A saint of the Russian calendar, whose feast day is August 3. On that day, pilgrims from all parts of Russia used to congregate in St. Petersburg for the purpose of casting out devils. A newspaper report of the proceedings as they occurred in 1913 is as follows:

"Another St. Paraskeva's day has come and gone. The usual fanatical scenes have been enacted in the suburbs of St. Petersburg, and the ecclesiastical authorities have not protested, nor have the police intervened. Special trains have again been run to enable thousands of the lower classes to witness a spectacle, the toleration of which will only be appreciated by those acquainted with the writings of M. Pobiedonostzeff, the late Procurator of the Holy Synod.

"The Church of St. Paraskeva is situated in a factory district of the city. On the exterior side of one of the walls is an image of the Saint, to whom is attributed the power of driving out devils and curing epileptics, neurotics, and others by miraculous intervention. At the same time, the day is made a popular holiday, with games and amusements of the all sorts, booths, and lotteries, refreshment stalls and drinking bars.

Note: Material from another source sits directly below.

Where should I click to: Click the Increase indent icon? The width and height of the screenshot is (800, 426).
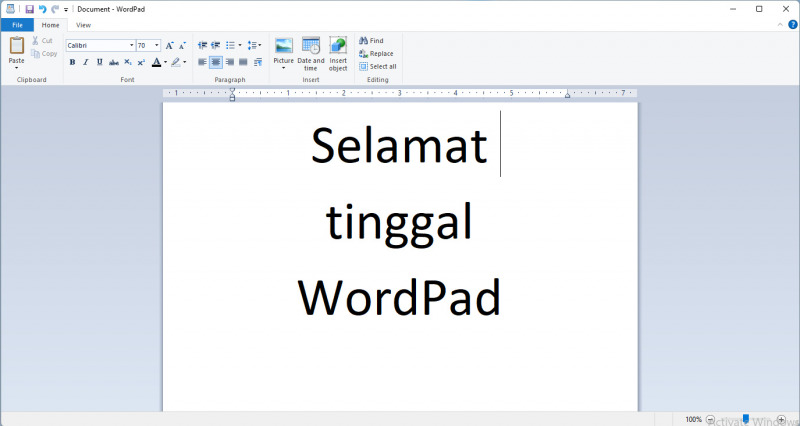[215, 46]
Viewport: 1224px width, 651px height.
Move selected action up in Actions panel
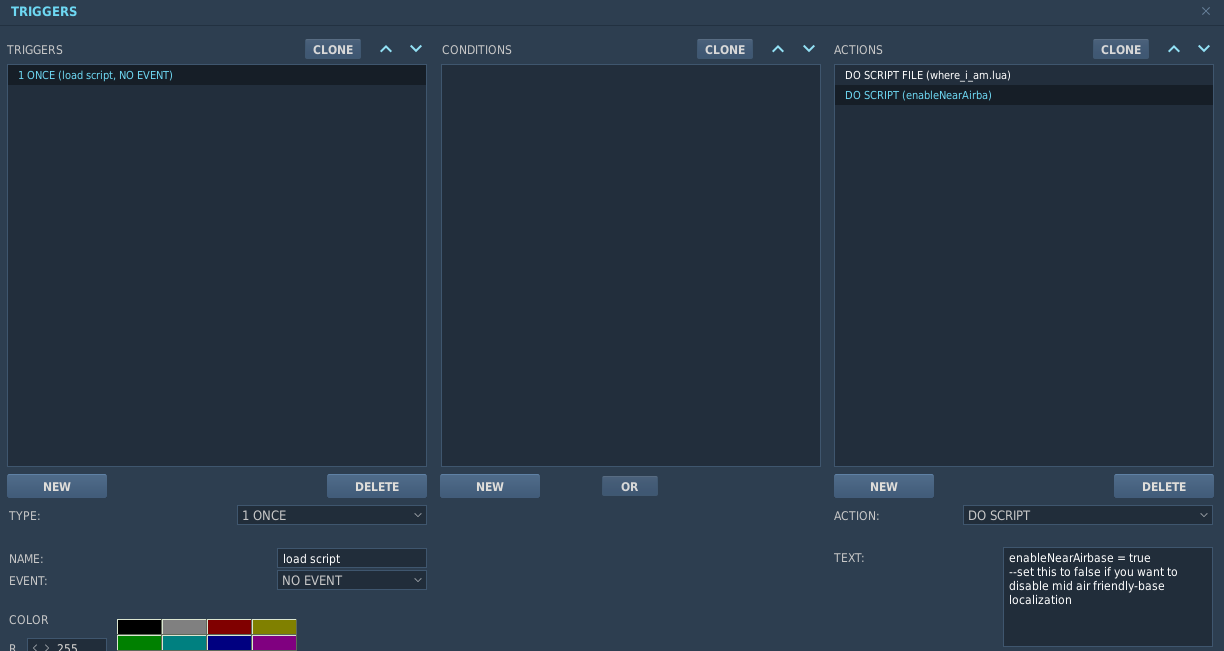1174,49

"The newspapers publish detailed accounts of this year's proceedings without comment, and it is perhaps significant that the Novoe Vremya, a pillar of orthodoxy, ignores them altogether. Nor is this surprising when one reads of women clad in a single undergarment with bare arms being hoisted up by stalwart peasants to the level of the image in order to kiss it, and then having impure water and unclarified oil forced down their throats.

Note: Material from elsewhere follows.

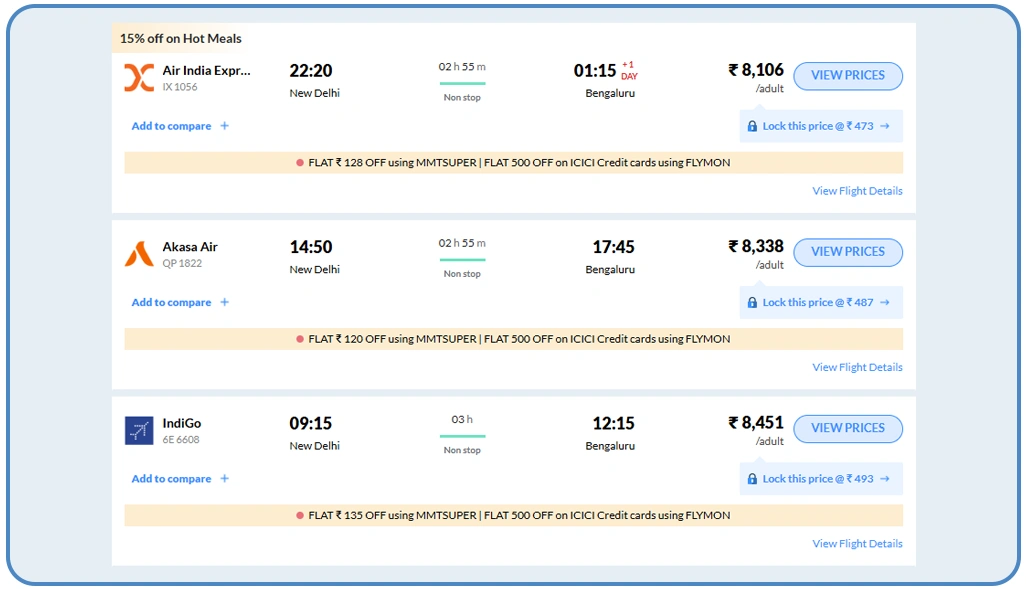Click plus icon beside Akasa Air compare
1026x589 pixels.
coord(224,302)
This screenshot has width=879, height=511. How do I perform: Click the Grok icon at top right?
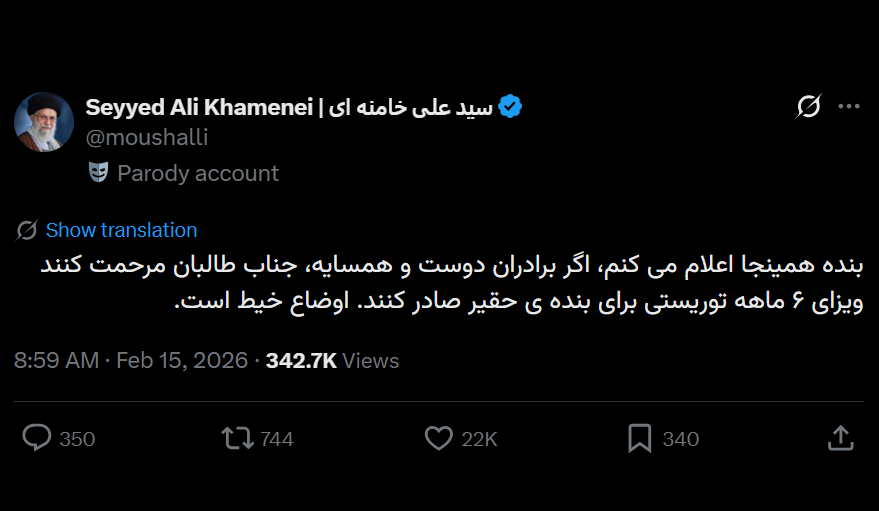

"The treatment of the first sick woman is typical of the rest. One young peasant lifted her in the air, two others held her arms fully extended, while a fourth seized her loosened hair, and, dragging her head from side to side and up and down, shouted 'Kiss, kiss St. Paraskeva!' The woman's garment was soon in tatters. She began groaning. One of the men exclaimed: 'Get out! Satan! Say where thou art lodged!' The woman's head was pulled back by the hair, her mouth was forced open, and mud-coloured water (said to be holy water) was poured into it. She spat the water out, and was heard to moan, 'Oh, they are drowning me!'

"The young man exultantly exclaimed, 'So we've got you, devil, have we? Leave her at once or we will drown you!' He continued pouring water into the victim's mouth, and after that unclarified oil. Her lips were held closed, so that she was obliged to swallow it. The unfortunate woman was again raised and her face pressed against the image. 'Kiss it! kiss it!' she was commanded, and she obeyed. She was asked who was the cause of her being 'possessed.' 'Anna,' was the whispered reply. Who was Anna? What was her village? In which cottage did she live? A regular inquisition.

"The physical and mental sufferings of the first victim lasted about an hour, at the end of which she was handed over to her relatives, after a cross had been given to her, as it was found that she did not own one. According to accounts published by the papers Retch and Molva, many other women were treated in the same fashion, the exercises lasting a whole day and night. The men 'pilgrims' would seem to have been less severely handled. It is explained that the idea of unclothing the woman is that there should be no knot, bow, or fastening where the devil and his coadjutors could find a lodgment. And one is left with the picture of scores of women crawling around the church on their knees, invoking the aid of the Almighty for the future of His pardon for sins committed in the past."

The treatment of the "possessed" is analogous to that employed by many peoples for the casting out of devils. Non-Western cultures such as the Chams of Cambodia forced the possessed to eat garbage in order to disgust the fiend they harbored and medieval Roman Catholic exorcisms occurred among the nuns of Loudon. Even at the end of the twentieth century similar practices that however effective are culturally offensive to most religious people can be found among contemporary Western religions that practice exorcism.